## What needs to be done:
The expected output is each line from the one containing "Select the first active workspace in switcher" to the last line of the data below, set down exactly, minus the pictures.

## Material provided:
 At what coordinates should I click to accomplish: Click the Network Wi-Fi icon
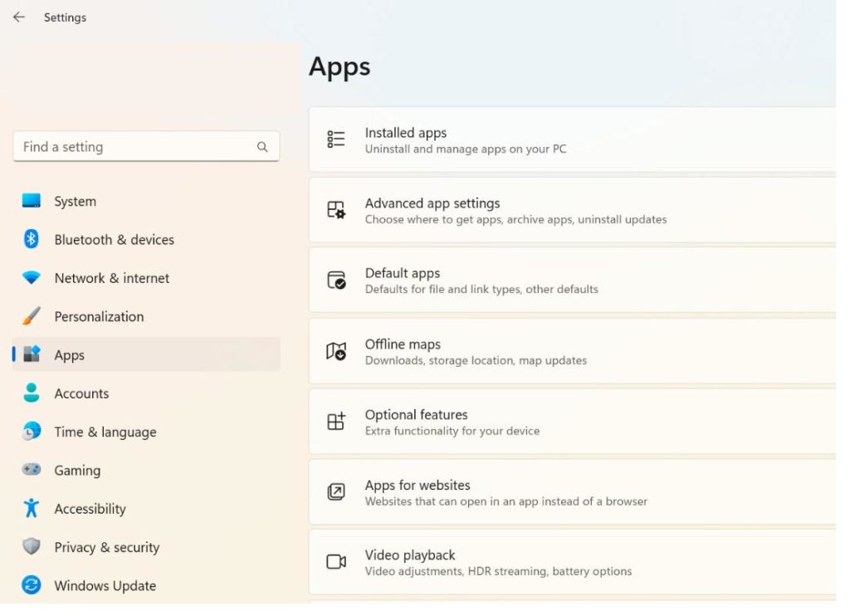[x=32, y=278]

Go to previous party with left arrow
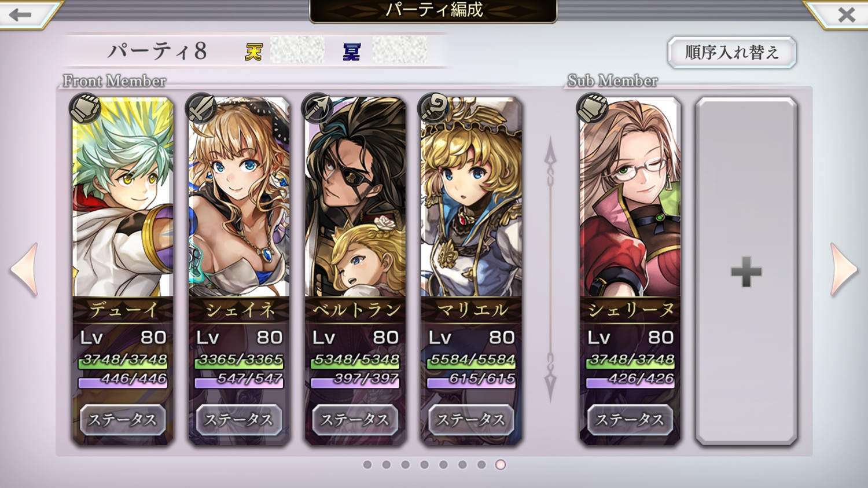pos(24,270)
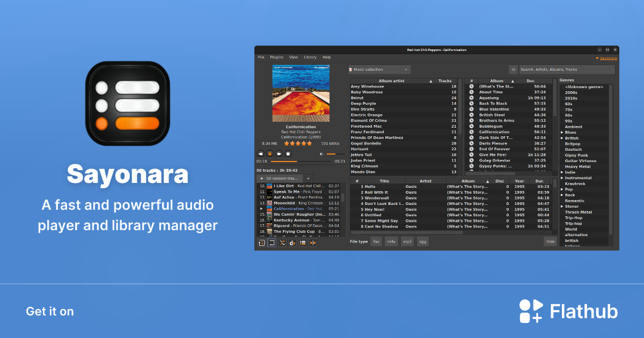Expand the Blues genre tree item
This screenshot has width=644, height=338.
click(x=562, y=133)
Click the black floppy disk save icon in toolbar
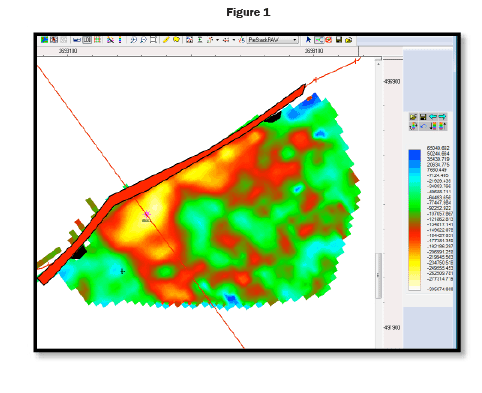This screenshot has height=393, width=482. click(339, 40)
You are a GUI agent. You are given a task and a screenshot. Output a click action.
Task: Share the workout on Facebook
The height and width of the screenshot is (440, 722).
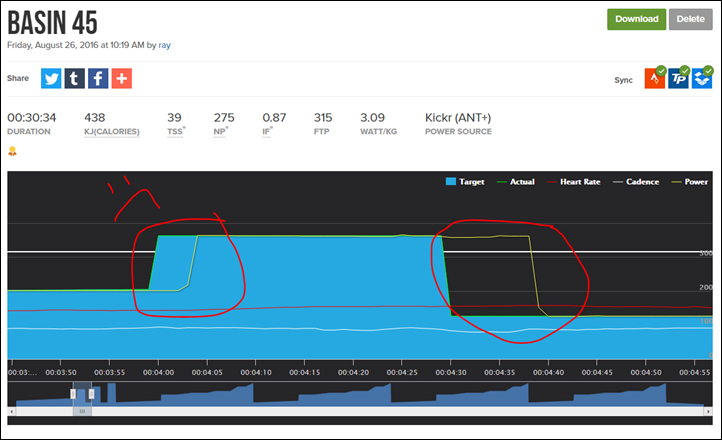(x=98, y=78)
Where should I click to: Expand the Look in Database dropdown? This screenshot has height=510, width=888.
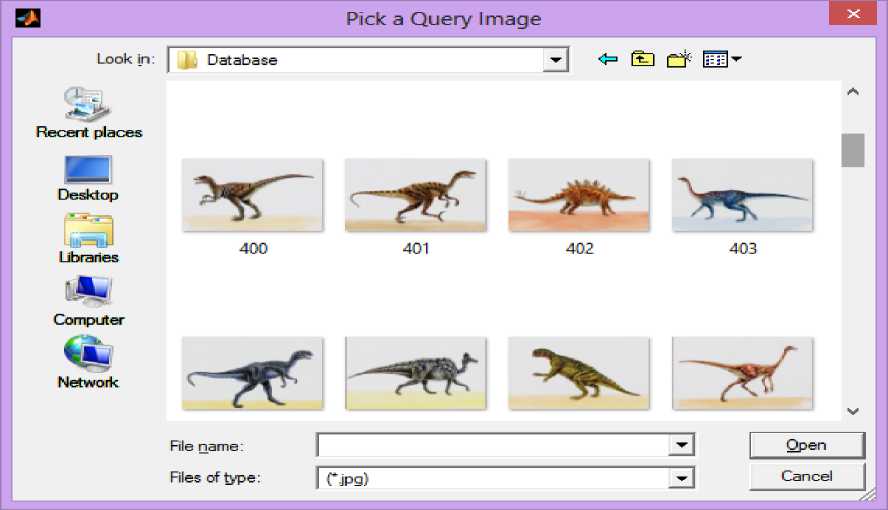click(x=555, y=60)
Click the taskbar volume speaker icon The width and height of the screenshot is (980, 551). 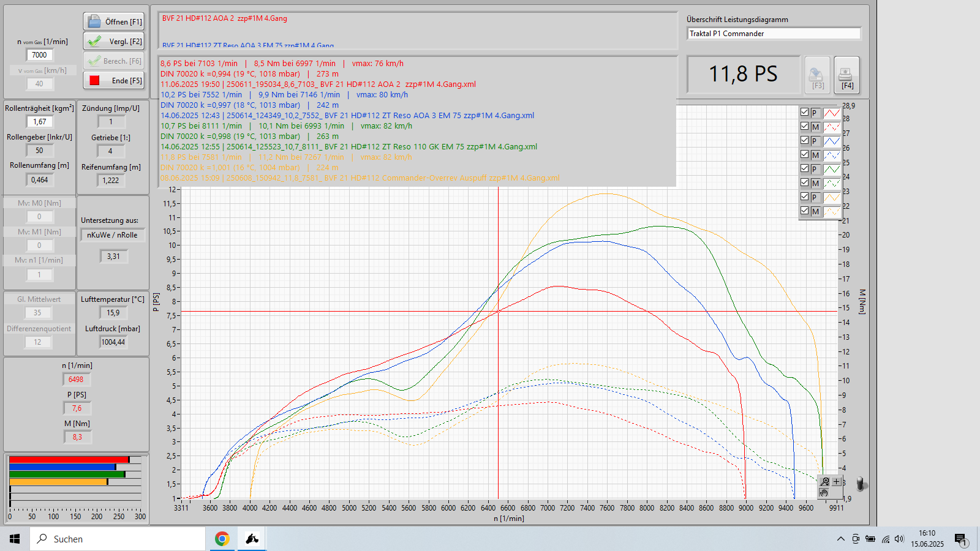pos(899,539)
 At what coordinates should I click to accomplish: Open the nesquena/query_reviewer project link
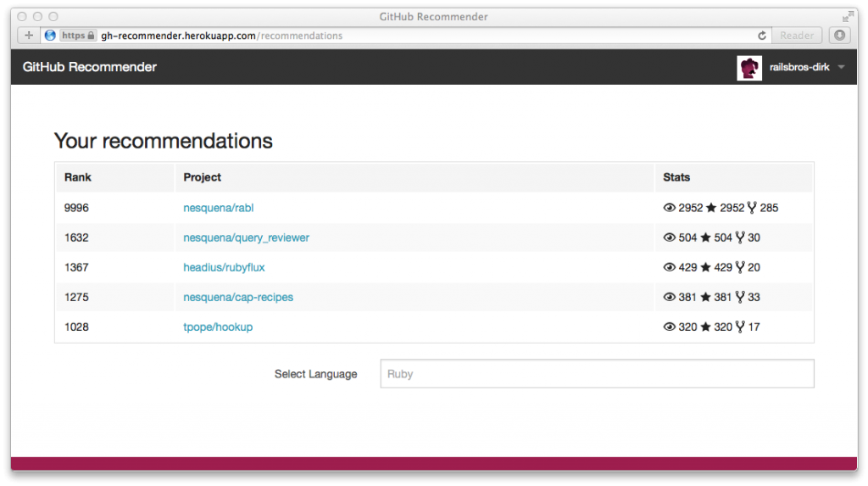click(x=246, y=238)

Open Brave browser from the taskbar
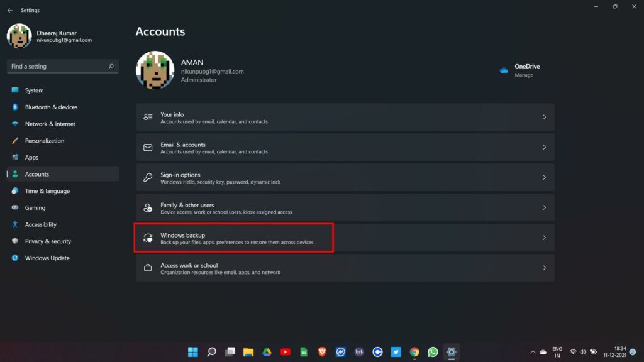323,352
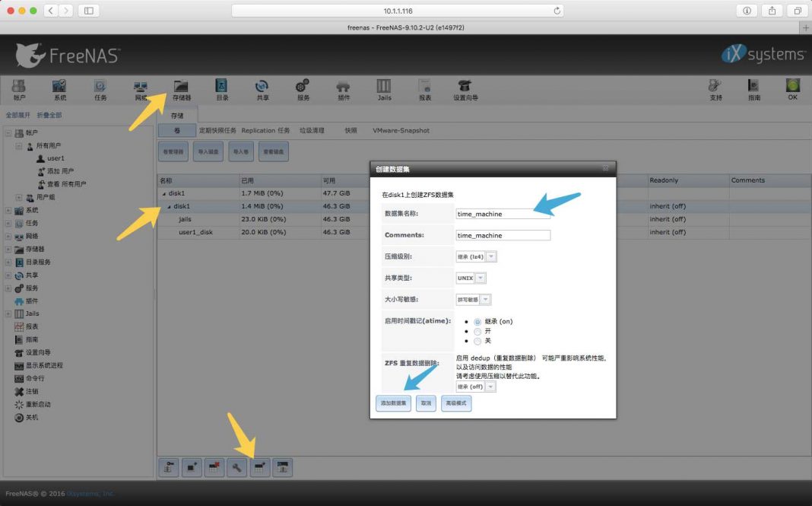
Task: Switch to the VMware-Snapshot tab
Action: (x=401, y=131)
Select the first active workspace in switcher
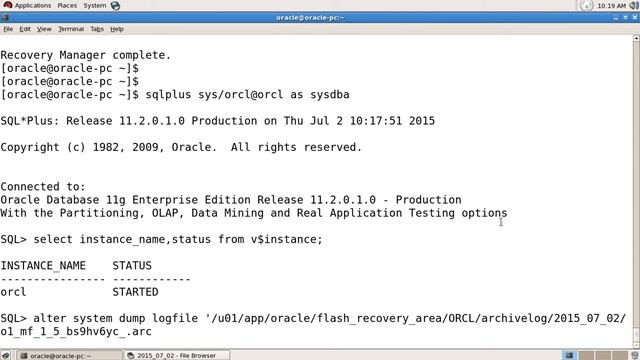This screenshot has height=360, width=640. (x=569, y=356)
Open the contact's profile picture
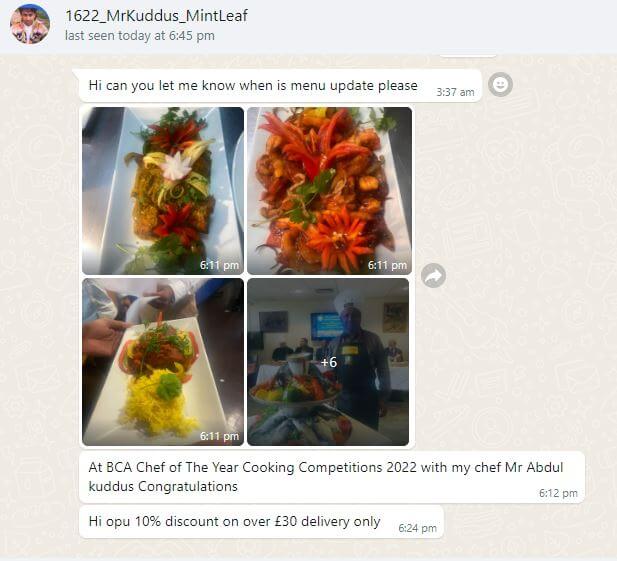The height and width of the screenshot is (561, 617). tap(30, 24)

## Answer to the problem:
Select the first active workspace in switcher
This screenshot has height=360, width=640. (x=569, y=356)
Open the contact's profile picture
The height and width of the screenshot is (561, 617). tap(30, 24)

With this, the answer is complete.